Battlefield 1 Review

Battlefield 1

by Steve Boxer |
Published on

Developer DICE took a big risk by opting to set Battlefield 1, the latest instalment of its much-loved FPS series, in World War One. When the game was first announced, the politically correct brigade professed outrage that a game should be based on such a brutal, death-dealing conflict. Meanwhile, the dedicated Battlefield fan-base muttered about no longer having access to up-to-date weaponry. Neither group need have worried as DICE has come up with a tour de force which, graphically and often poignantly, leaves players in no doubt about just how hellish the Great War was, while being and is even more addictive to play than its predecessors.

Battlefield 1

Battlefield 1 is the first Battlefield in years that doesn’t feel wholly multiplayer-focused. Invigorated by its subject-matter, DICE has come up with an engaging campaign which, instead of focusing on one character, consists of different chapters set in different arenas of what was a truly global war. You might find yourself playing a British rookie piloting a tank in Belgium, an American con-man flying an early fighter-plane above France and London or an Arab woman doing Lawrence of Arabia’s stealth-based dirty work for him.

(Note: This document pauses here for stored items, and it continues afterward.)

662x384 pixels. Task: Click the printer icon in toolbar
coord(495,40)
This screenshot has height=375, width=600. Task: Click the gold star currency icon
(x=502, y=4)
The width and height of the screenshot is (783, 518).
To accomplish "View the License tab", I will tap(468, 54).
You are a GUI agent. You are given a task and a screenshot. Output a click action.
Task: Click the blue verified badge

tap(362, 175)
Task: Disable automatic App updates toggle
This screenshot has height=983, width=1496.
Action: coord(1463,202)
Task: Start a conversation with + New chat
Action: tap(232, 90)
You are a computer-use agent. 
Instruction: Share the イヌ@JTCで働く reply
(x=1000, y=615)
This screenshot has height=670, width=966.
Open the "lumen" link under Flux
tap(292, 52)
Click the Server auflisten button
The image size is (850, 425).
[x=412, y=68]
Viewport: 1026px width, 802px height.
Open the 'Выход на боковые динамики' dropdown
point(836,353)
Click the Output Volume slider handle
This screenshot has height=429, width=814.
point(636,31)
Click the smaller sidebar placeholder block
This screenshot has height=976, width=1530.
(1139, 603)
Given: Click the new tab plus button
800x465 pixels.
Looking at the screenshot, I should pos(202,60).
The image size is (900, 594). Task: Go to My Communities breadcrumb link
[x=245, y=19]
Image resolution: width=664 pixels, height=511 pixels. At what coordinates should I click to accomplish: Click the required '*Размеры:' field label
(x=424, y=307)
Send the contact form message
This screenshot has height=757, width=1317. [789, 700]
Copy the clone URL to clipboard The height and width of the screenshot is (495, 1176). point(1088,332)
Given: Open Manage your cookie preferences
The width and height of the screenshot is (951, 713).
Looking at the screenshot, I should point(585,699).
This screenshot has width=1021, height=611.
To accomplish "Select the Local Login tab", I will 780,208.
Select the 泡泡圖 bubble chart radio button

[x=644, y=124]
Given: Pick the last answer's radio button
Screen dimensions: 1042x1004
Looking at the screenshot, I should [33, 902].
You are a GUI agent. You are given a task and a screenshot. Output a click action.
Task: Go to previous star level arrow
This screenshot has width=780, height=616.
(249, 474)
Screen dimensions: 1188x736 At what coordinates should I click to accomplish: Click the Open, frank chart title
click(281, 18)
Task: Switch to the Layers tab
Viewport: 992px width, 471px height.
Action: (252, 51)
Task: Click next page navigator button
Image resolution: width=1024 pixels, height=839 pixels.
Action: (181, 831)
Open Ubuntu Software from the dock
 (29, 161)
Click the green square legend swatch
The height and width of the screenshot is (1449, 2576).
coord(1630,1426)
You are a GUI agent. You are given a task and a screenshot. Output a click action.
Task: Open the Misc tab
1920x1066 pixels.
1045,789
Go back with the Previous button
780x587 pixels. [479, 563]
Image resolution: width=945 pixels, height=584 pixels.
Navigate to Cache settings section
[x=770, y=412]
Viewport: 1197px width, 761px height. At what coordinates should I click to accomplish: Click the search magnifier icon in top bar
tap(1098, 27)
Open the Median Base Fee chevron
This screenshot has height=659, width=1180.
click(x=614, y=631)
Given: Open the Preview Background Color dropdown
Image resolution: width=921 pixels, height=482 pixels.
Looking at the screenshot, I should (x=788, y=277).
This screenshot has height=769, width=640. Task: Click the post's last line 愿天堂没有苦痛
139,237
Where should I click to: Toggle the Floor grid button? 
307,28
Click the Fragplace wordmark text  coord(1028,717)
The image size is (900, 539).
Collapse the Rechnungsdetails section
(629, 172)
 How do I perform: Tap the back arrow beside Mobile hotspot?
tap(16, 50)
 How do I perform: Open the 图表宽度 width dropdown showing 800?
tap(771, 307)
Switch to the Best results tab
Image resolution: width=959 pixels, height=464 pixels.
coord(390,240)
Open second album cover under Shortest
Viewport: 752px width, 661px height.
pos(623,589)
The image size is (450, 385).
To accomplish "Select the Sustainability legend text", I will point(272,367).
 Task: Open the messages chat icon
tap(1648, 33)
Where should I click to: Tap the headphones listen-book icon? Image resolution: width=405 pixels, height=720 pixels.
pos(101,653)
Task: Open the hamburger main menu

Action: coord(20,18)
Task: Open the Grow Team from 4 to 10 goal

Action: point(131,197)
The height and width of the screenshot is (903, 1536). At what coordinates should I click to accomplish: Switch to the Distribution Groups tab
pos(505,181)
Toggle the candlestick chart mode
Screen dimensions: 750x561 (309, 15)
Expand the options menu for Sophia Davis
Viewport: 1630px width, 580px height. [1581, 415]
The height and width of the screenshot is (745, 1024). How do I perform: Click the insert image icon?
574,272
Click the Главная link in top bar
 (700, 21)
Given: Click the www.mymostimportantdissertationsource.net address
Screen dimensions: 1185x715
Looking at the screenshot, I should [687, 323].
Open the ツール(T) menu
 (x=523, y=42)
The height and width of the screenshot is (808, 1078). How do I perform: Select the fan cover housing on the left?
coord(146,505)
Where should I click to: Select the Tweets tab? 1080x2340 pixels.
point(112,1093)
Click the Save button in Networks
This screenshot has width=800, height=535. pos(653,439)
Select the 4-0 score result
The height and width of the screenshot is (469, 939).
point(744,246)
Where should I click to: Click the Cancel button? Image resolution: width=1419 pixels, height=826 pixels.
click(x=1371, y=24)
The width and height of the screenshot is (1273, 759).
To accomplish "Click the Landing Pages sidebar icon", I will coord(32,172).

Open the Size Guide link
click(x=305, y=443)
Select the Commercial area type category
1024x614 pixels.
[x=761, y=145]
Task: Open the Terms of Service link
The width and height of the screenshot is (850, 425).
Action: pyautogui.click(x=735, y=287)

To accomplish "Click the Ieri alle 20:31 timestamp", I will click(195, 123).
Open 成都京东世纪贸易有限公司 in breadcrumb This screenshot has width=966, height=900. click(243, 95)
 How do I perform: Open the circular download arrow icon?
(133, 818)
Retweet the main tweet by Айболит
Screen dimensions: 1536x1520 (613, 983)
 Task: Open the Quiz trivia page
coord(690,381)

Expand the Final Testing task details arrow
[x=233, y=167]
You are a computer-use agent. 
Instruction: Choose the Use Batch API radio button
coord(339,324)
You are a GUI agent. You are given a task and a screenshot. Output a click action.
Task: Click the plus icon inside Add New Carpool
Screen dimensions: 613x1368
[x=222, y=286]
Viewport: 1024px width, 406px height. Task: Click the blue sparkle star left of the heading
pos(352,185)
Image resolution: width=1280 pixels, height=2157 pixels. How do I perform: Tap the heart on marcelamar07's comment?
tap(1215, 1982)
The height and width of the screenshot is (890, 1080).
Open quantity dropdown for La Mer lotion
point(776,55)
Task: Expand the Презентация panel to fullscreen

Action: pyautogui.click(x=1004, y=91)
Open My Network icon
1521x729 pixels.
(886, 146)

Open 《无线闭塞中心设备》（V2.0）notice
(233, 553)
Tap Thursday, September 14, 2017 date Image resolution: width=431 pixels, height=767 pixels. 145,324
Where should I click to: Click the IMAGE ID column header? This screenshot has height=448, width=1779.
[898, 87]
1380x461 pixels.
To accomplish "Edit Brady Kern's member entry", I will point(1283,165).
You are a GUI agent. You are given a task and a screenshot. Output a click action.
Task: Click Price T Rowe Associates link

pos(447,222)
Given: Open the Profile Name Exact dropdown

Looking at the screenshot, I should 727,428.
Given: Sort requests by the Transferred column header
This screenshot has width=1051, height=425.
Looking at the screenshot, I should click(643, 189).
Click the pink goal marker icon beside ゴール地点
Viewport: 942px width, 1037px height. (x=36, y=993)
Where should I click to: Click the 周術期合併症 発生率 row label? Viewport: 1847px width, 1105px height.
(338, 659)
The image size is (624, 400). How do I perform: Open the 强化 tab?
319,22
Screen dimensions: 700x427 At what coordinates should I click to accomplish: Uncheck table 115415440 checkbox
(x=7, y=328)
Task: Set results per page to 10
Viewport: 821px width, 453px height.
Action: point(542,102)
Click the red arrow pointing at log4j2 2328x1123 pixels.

Against expectations, Battlefield 1 has a meaty, varied and extremely thought-provoking single-player campaign. It doesn't shy away from showing the horror and brutality that pervaded WWI — essentially the first modern war, although it was often fought by those rooted in an earlier style of combat. And the single-player campaign prepares you nicely for the game’s multiplayer action, cleverly smuggling in multiplayer-style sequences where you have to hold objectives against waves of assault, as well as the likes of multi-stage bombing raids and generally teaching you the intricacies of piloting land and air-based vehicles (including horses).

Most Battlefield 1 players will spend the vast amount of their time playing online, and if they don’t find that side of the game satisfying then surely nothing will ever please them — especially after the debacle of Battlefield 4, which was a buggy mess at launch. All the tried-and-tested multiplayer modes return, most notably the objective-based Conquest and Domination modes, in which your team must secure strategic points on the map (Domination involves smaller teams and smaller maps). Both those modes have been given a twist by the appearance of so-called Behemoths, given to whichever side is losing in the late stages of a battle: depending on the map, they might take the form of a heavily armed Zeppelin or a warship. Team Deathmatch, naturally, returns, as does Rush, in which attackers gain extra troops with every objective they overrun, and the action moves swiftly, really feeling like a facsimile of actual warfare.

There’s an intriguing new mode called War Pigeons, set on maps unusually confined for a Battlefield game, where 64 player arenas are the norm. This has two teams scrapping intensely over special carrier pigeons (whose back-story is explained in the Arabian chapter of the campaign); each team has to capture them, then hold onto them for long enough to attach and dispatch a message. It’s intense, brutal, close-quarters stuff.

The flip-side to War Pigeons is Operation, which lumps several modes together in sprawling large-scale battles that take place across a number of connected maps (and for which you must choose whether to defend or attack). Operations really do leave you feeling like you’ve been involved in actual battles, and emphasise what Battlefield has always done better than its peers: deliver the sense of a conflict taking place across large areas, on several fronts.

Another change-up in the multiplayer places much more emphasis on the class of soldier you choose to play as, with typical classes like assault, scout and medic augmented by more exotic ones such as special vehicle classes for fighting in tanks, planes or on horseback. The tanks and planes are superb to pilot, and performing on-the-fly repairs turns out to be a key mechanic. You also have a chance to fight as some of the more outrageous troops you encounter in campaign mode — most notably heavily armoured flame-troopers — thanks to pick-ups which appear on the battlefield.

Technologically, Battlefield 1 is a marvel. The potential of DICE’s latest Frostbite engine shone through in Star Wars Battlefront, but Battlefield 1 pushes it to new limits. Most of what you see in each map is destructible, so what start out as pristine villages end up as blackened ruins; the first time you get killed by falling masonry, you will curse but be secretly impressed. The game’s particle effects are particularly striking: smoke from explosions can be used as a means of cover, and you have to keep an eye open for gas, which is frequently deployed.

This is a hair-raising depiction of perhaps the most fearsome and harrowing of all wars — but one which never lapses into jingoism and certainly doesn’t glory in the brutality of its subject-matter. But despite Battlefield 1’s refusal to glamorise World War One in any manner whatsoever, it still manages to be a hugely seductive and addictive videogame, which deserves to sell in the same sort of numbers as the likes of Call of Duty (Infinite Warfare will do well to even come close to such such a visceral experience). Battlefield 1 has set a new benchmark for multiplayer first-person shooters, and that's no small thing.